## Begin

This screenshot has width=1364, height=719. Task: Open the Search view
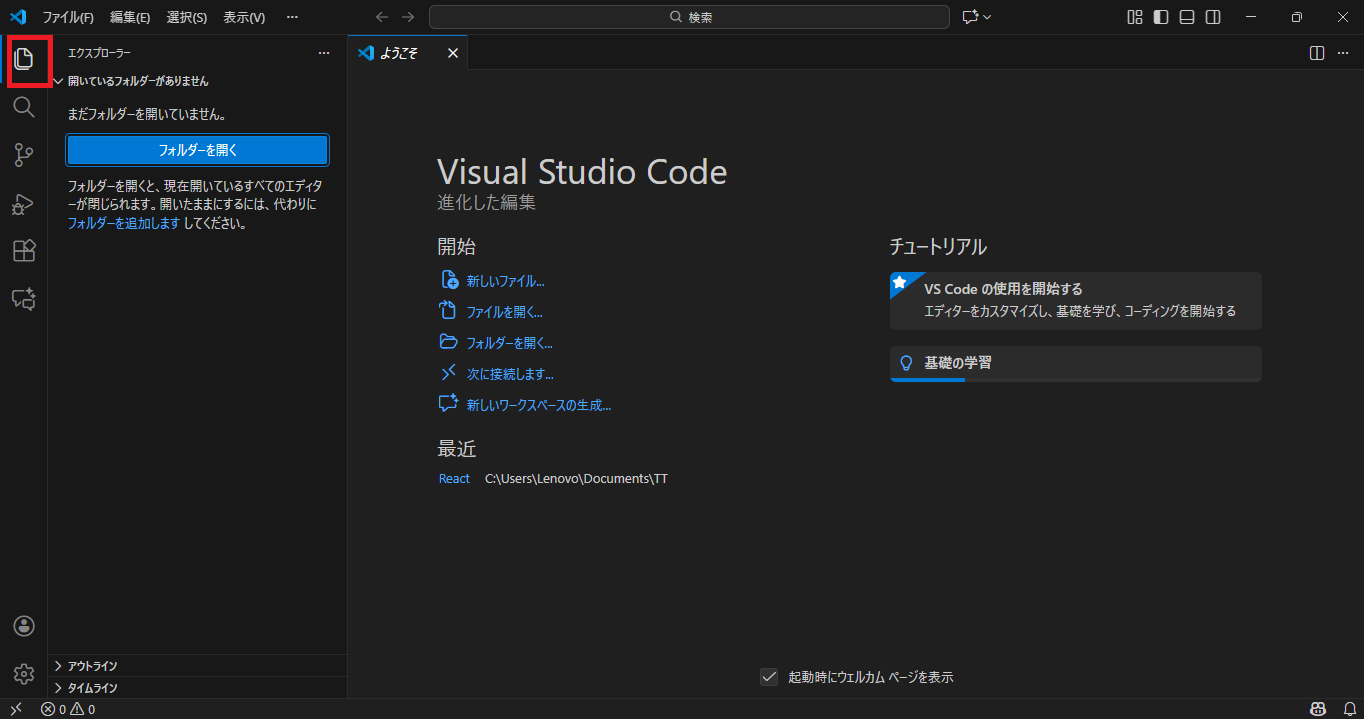(x=24, y=107)
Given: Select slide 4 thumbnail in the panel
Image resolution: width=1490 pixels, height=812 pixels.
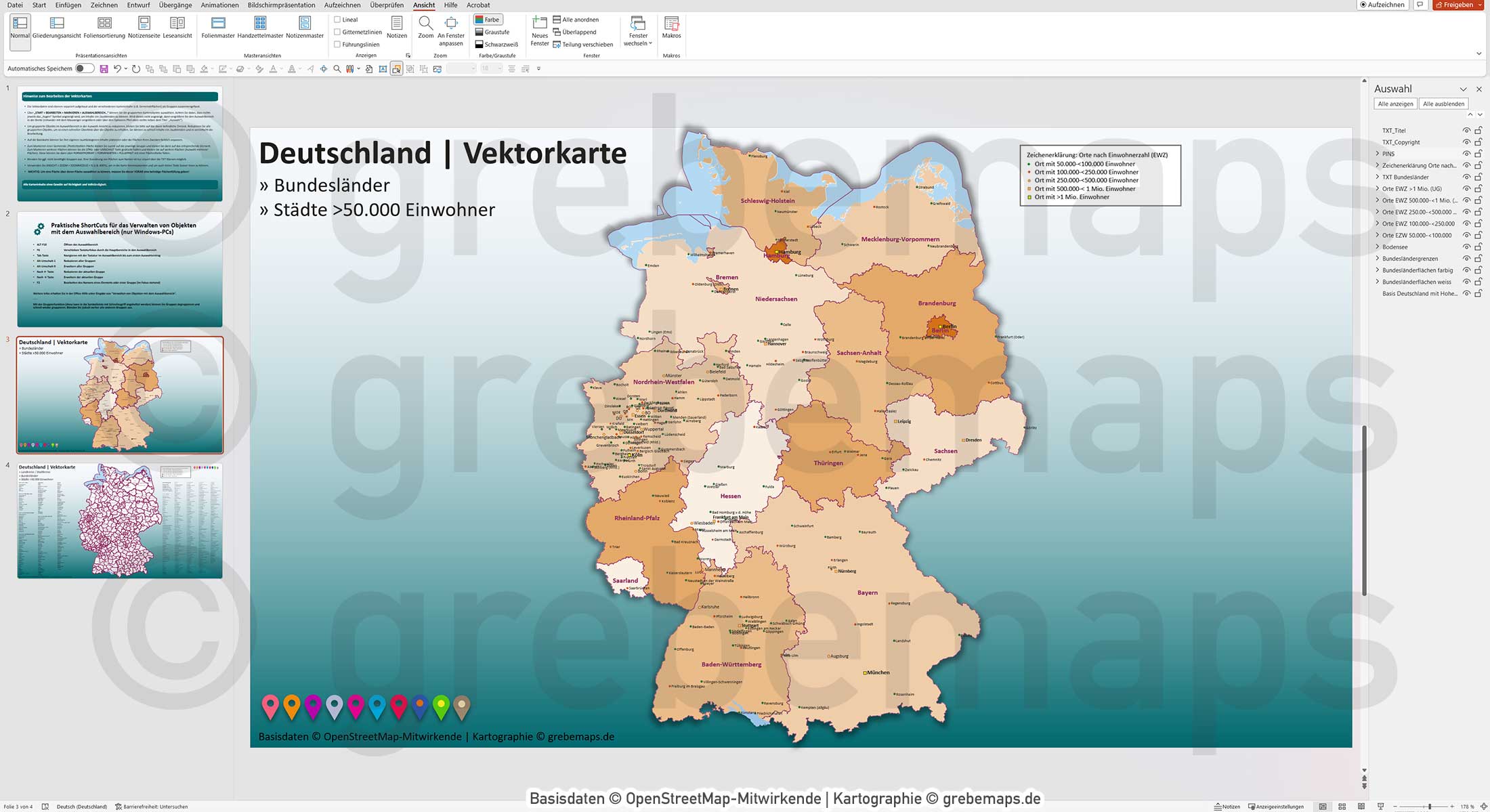Looking at the screenshot, I should coord(120,520).
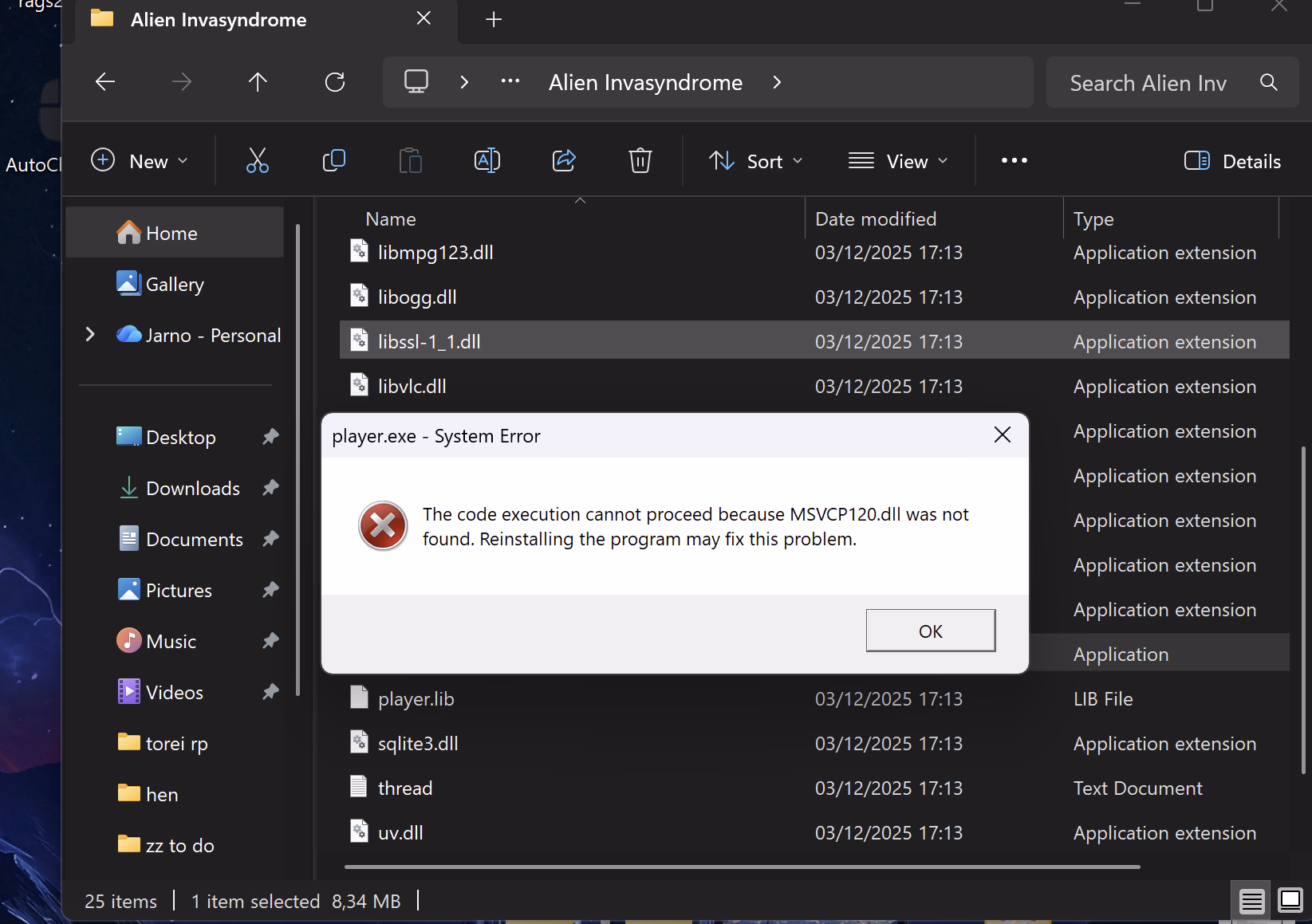
Task: Click the Copy icon in toolbar
Action: pos(333,161)
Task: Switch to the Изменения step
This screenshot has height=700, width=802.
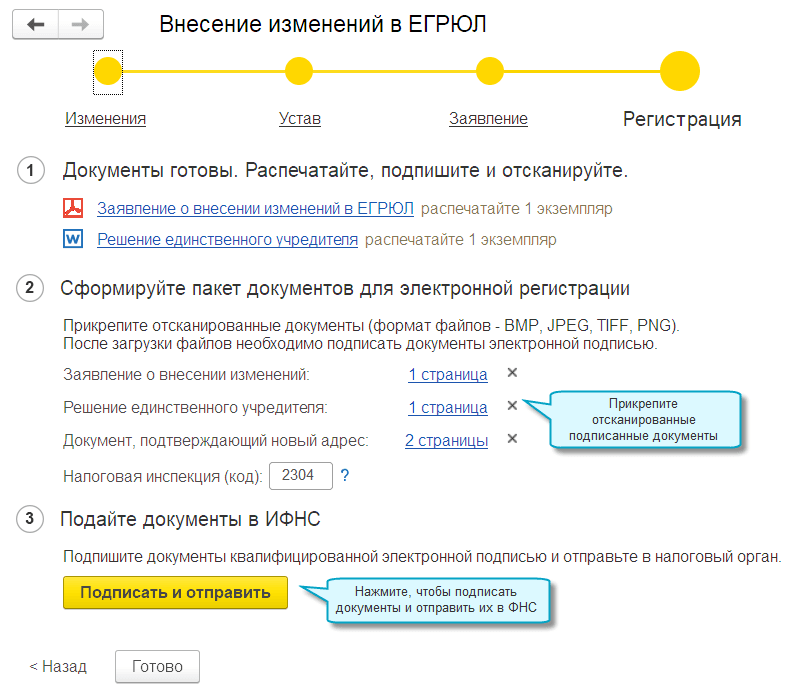Action: click(x=107, y=117)
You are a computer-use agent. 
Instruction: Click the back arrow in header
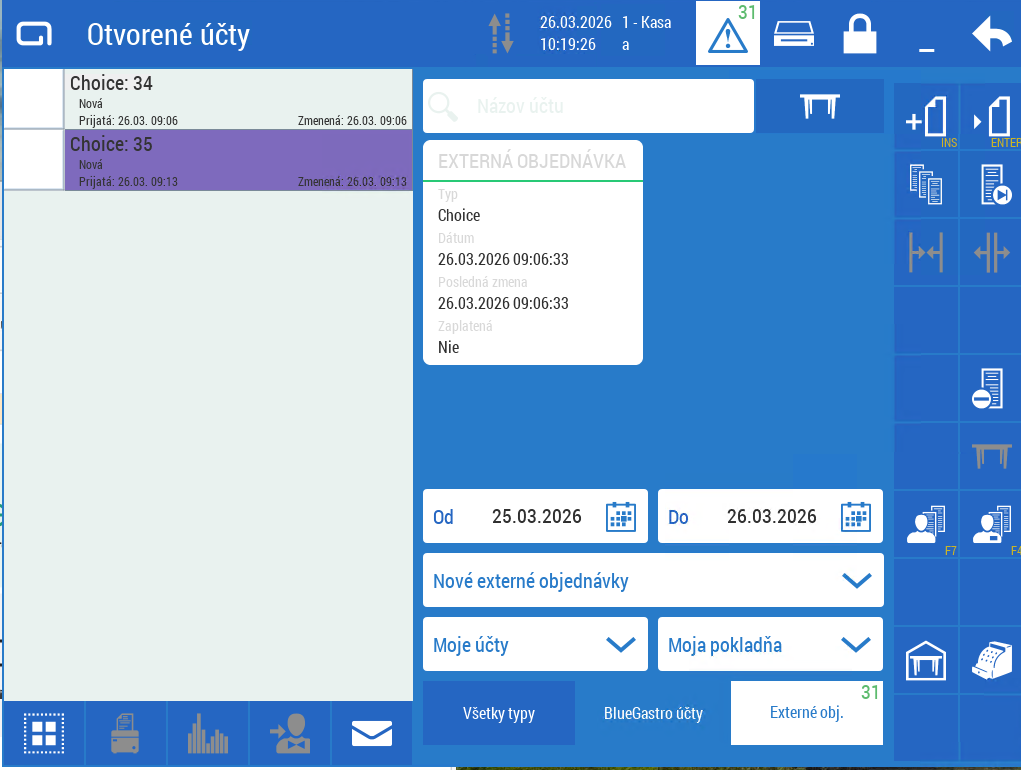coord(991,34)
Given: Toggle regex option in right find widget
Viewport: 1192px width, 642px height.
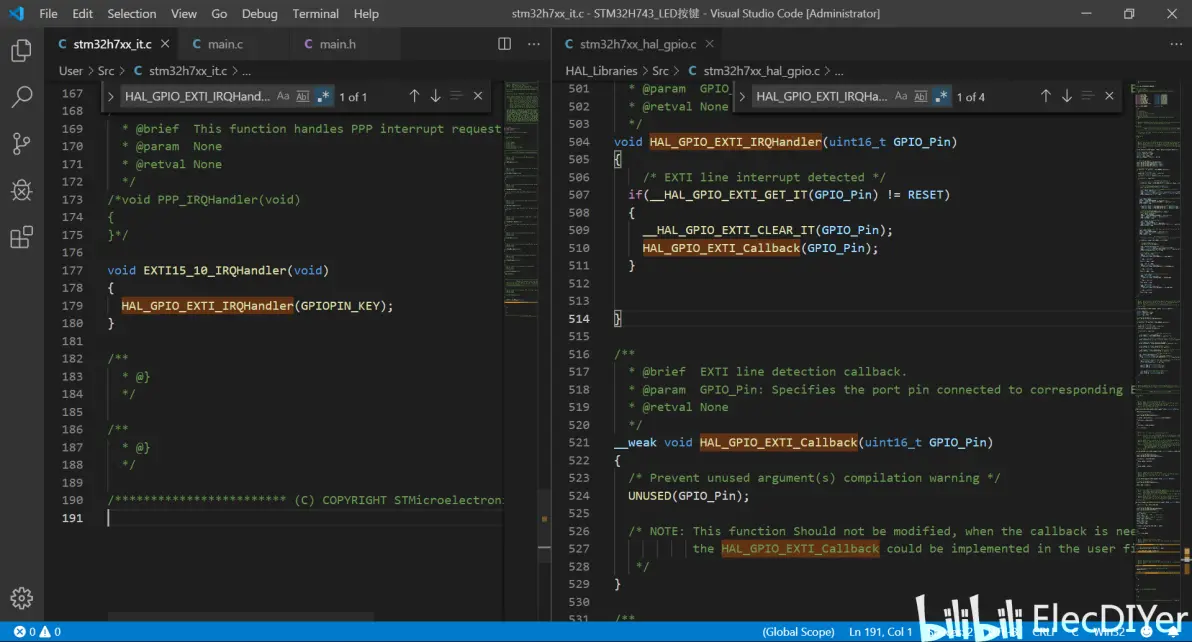Looking at the screenshot, I should (941, 96).
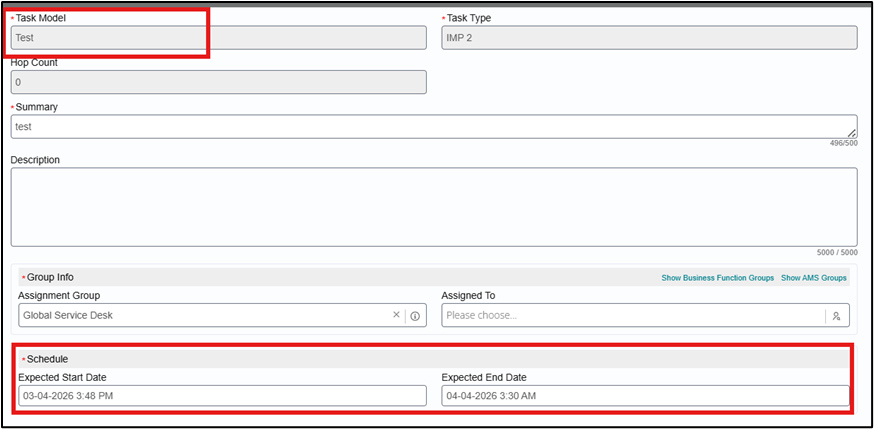This screenshot has height=429, width=874.
Task: Click Show Business Function Groups link
Action: pos(717,277)
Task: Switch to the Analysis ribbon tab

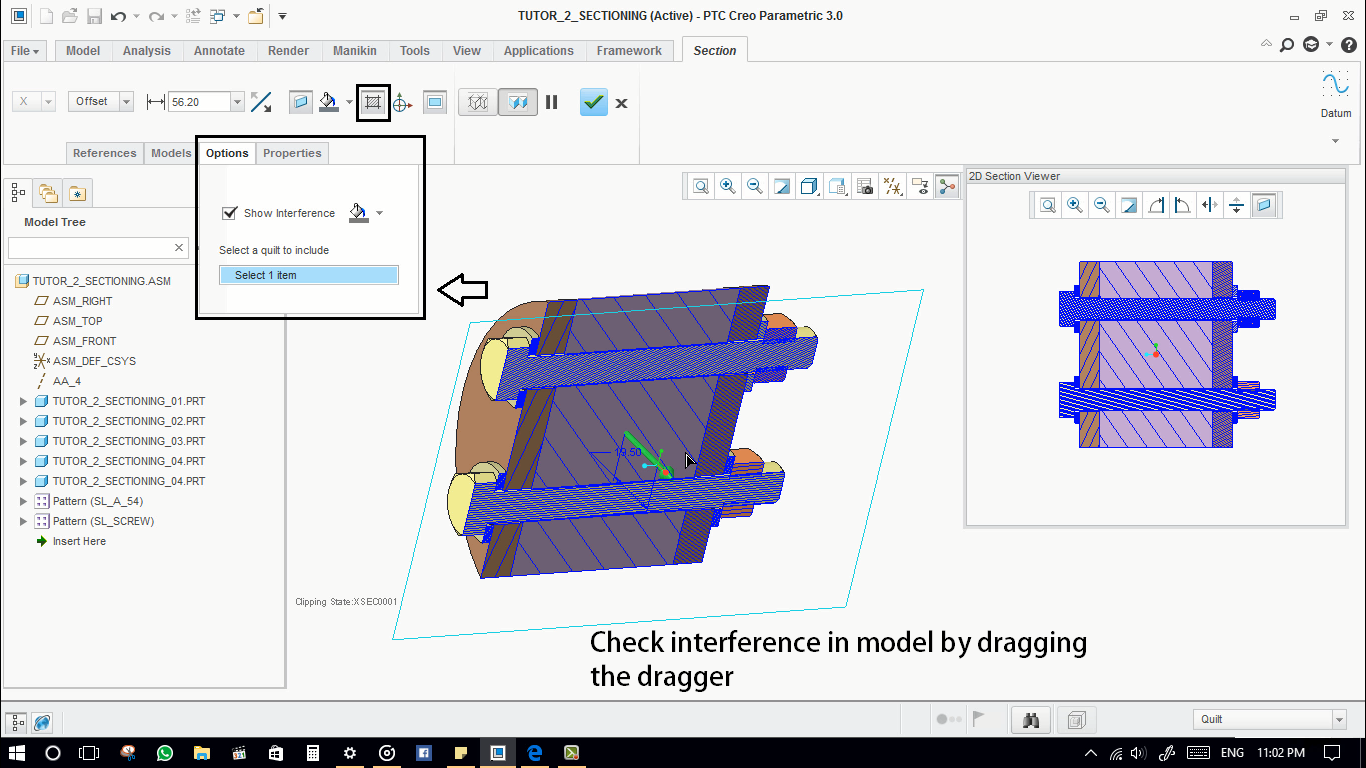Action: 146,51
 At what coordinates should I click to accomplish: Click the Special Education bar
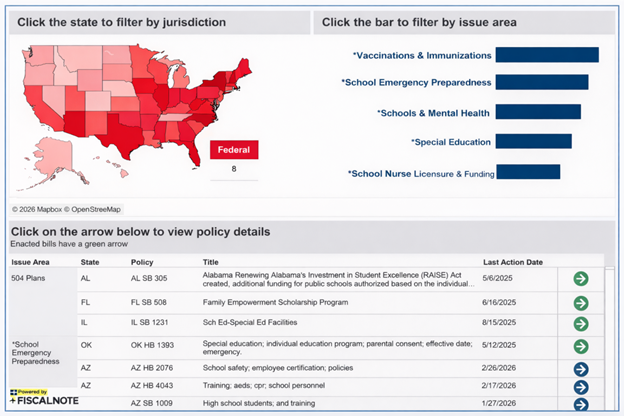(533, 142)
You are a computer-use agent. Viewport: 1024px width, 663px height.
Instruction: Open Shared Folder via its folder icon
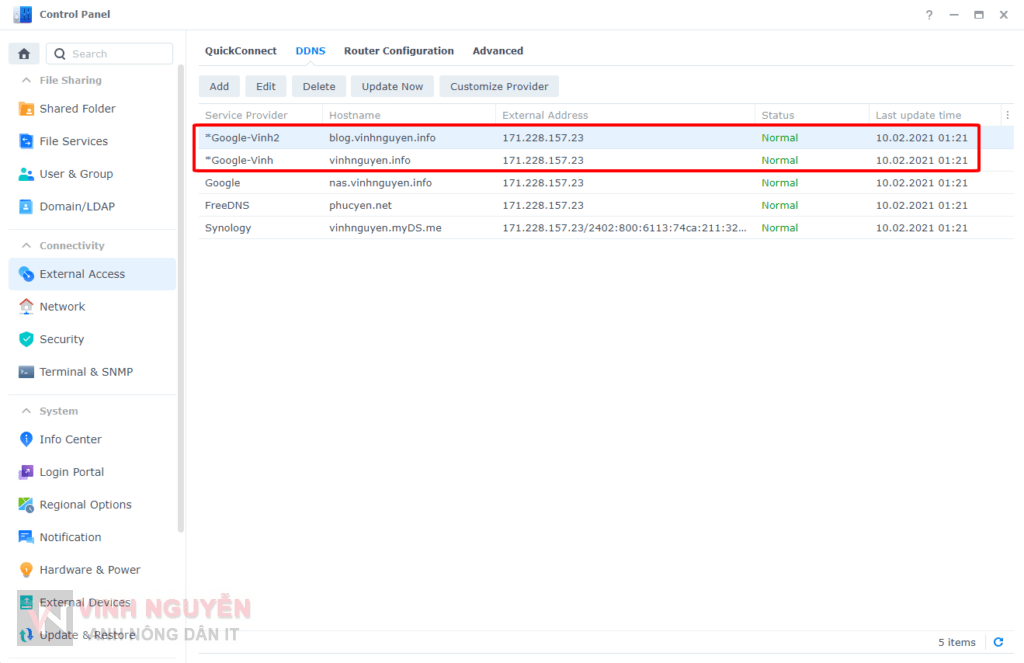point(26,109)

## End

REQUIREMENTS: Select every line in the entries above that contains the string "Open", and copy each such line in full.

TASK OUTPUT:
This screenshot has width=1364, height=719. Task: Open the Search view
Instruction: Open Shared Folder via its folder icon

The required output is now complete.